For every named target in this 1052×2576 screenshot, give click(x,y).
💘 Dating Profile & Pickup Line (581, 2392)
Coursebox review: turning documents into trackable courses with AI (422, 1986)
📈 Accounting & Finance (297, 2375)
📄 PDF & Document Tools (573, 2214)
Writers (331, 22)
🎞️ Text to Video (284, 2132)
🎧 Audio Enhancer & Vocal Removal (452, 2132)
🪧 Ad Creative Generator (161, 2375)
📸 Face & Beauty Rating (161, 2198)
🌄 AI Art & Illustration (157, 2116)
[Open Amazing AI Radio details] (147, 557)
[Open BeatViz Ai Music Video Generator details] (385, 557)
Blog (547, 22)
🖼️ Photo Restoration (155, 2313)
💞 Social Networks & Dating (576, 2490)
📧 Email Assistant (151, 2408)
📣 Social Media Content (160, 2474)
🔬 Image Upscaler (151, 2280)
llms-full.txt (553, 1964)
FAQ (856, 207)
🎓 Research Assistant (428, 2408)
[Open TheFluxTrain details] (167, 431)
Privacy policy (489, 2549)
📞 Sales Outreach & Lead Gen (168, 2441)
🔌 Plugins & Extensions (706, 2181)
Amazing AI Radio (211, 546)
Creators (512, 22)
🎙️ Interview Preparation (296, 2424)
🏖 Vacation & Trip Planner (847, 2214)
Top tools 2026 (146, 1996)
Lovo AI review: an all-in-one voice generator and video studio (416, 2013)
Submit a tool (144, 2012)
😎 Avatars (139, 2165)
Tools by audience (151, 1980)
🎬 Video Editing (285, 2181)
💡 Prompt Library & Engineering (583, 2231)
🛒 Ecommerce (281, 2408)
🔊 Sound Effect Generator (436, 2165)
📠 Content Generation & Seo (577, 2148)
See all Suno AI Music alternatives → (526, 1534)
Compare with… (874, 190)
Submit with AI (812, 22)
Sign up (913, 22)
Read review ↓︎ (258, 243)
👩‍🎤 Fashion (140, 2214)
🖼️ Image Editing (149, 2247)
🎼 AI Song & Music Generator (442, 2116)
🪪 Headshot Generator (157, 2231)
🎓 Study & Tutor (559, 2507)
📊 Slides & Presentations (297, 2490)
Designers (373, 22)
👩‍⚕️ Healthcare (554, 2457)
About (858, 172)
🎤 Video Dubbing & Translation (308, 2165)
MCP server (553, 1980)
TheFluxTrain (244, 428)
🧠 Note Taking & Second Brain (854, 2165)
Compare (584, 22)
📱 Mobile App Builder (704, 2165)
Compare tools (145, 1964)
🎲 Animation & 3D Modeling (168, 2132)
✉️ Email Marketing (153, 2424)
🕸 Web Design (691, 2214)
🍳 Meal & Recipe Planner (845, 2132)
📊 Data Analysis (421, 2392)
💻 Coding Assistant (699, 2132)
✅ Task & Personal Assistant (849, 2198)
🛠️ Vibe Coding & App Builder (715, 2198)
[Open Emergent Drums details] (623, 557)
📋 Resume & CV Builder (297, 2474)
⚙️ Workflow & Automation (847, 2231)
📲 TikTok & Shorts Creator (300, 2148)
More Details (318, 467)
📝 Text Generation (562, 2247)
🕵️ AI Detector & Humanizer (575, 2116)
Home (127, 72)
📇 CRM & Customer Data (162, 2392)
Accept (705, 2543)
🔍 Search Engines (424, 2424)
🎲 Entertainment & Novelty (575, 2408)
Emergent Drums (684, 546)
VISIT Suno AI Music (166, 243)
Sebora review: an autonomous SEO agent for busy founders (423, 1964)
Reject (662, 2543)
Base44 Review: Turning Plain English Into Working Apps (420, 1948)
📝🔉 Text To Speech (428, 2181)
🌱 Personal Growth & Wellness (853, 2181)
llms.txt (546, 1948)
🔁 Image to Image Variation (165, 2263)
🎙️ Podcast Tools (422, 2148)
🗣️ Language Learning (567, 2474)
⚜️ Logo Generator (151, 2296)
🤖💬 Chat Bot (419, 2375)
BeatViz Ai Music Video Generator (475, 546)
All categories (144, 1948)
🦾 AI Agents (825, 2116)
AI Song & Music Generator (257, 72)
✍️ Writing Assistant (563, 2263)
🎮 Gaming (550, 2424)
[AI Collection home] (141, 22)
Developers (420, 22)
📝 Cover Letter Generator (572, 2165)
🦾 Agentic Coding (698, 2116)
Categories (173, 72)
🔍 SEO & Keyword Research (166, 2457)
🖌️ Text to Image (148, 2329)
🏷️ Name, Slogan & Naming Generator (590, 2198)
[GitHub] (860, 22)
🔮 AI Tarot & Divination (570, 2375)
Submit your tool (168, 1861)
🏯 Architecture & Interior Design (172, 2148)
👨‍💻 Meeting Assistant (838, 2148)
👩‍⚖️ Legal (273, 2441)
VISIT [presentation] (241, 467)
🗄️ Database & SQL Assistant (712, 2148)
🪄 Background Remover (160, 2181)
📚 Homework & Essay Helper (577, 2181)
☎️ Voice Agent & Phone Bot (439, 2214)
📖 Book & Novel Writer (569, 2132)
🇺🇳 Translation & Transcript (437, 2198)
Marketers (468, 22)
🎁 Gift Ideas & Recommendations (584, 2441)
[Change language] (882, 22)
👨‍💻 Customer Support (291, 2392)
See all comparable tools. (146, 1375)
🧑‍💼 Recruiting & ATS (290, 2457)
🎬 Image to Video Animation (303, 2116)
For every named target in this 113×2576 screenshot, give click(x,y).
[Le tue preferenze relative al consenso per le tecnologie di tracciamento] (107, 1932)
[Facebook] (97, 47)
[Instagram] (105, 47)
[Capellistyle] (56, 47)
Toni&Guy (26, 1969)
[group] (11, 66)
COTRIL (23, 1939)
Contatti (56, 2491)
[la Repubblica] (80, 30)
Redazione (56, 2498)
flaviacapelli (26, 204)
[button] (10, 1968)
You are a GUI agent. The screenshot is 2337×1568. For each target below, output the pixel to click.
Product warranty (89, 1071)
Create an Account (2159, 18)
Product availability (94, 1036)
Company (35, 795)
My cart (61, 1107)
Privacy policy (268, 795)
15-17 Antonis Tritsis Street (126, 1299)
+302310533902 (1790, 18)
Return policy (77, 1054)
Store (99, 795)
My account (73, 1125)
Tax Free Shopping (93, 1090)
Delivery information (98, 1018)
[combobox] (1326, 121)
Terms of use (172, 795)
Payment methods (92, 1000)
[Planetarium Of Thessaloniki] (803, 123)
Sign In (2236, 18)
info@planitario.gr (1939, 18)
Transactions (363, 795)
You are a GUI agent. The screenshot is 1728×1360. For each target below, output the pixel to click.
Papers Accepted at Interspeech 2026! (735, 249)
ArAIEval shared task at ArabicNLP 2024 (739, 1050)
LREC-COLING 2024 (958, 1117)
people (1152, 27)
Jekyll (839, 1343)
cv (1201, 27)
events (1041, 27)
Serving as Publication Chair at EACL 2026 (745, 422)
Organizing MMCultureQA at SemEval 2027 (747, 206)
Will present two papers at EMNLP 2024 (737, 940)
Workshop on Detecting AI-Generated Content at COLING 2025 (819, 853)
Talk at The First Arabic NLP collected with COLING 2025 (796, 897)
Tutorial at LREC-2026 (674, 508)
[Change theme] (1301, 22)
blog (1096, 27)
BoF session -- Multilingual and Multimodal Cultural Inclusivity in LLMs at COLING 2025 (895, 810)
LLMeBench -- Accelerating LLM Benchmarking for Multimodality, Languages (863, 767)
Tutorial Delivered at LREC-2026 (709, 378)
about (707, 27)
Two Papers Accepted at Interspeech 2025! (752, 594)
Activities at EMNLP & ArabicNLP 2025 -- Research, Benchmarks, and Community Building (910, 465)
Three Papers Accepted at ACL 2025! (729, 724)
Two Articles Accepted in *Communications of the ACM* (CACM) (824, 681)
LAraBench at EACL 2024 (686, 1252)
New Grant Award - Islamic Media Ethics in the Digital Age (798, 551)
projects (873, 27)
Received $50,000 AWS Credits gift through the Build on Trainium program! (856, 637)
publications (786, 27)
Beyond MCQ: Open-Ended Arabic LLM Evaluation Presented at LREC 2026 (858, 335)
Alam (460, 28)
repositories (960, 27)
######
ASSIGNED TASK.
Filter the entries and copy each line with "pixel".

RESPONSE TO THIS EXERCISE.
You are a GUI agent. The screenshot is 2337×1568. For each target below, output the pixel to click.
You are a GUI agent. The screenshot is 1728×1360. For each target below, output the pixel to click.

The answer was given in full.